## Given instruction:
Could you reproduce the material below line for line, without changing a single character?

• • •

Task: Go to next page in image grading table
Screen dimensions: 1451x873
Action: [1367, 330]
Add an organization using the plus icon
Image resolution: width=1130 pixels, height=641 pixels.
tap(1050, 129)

• • •

## Solution for this problem:
Task: Go to next page in image grading table
Screen dimensions: 1451x873
Action: [1367, 330]
Add an organization using the plus icon
Image resolution: width=1130 pixels, height=641 pixels.
tap(1050, 129)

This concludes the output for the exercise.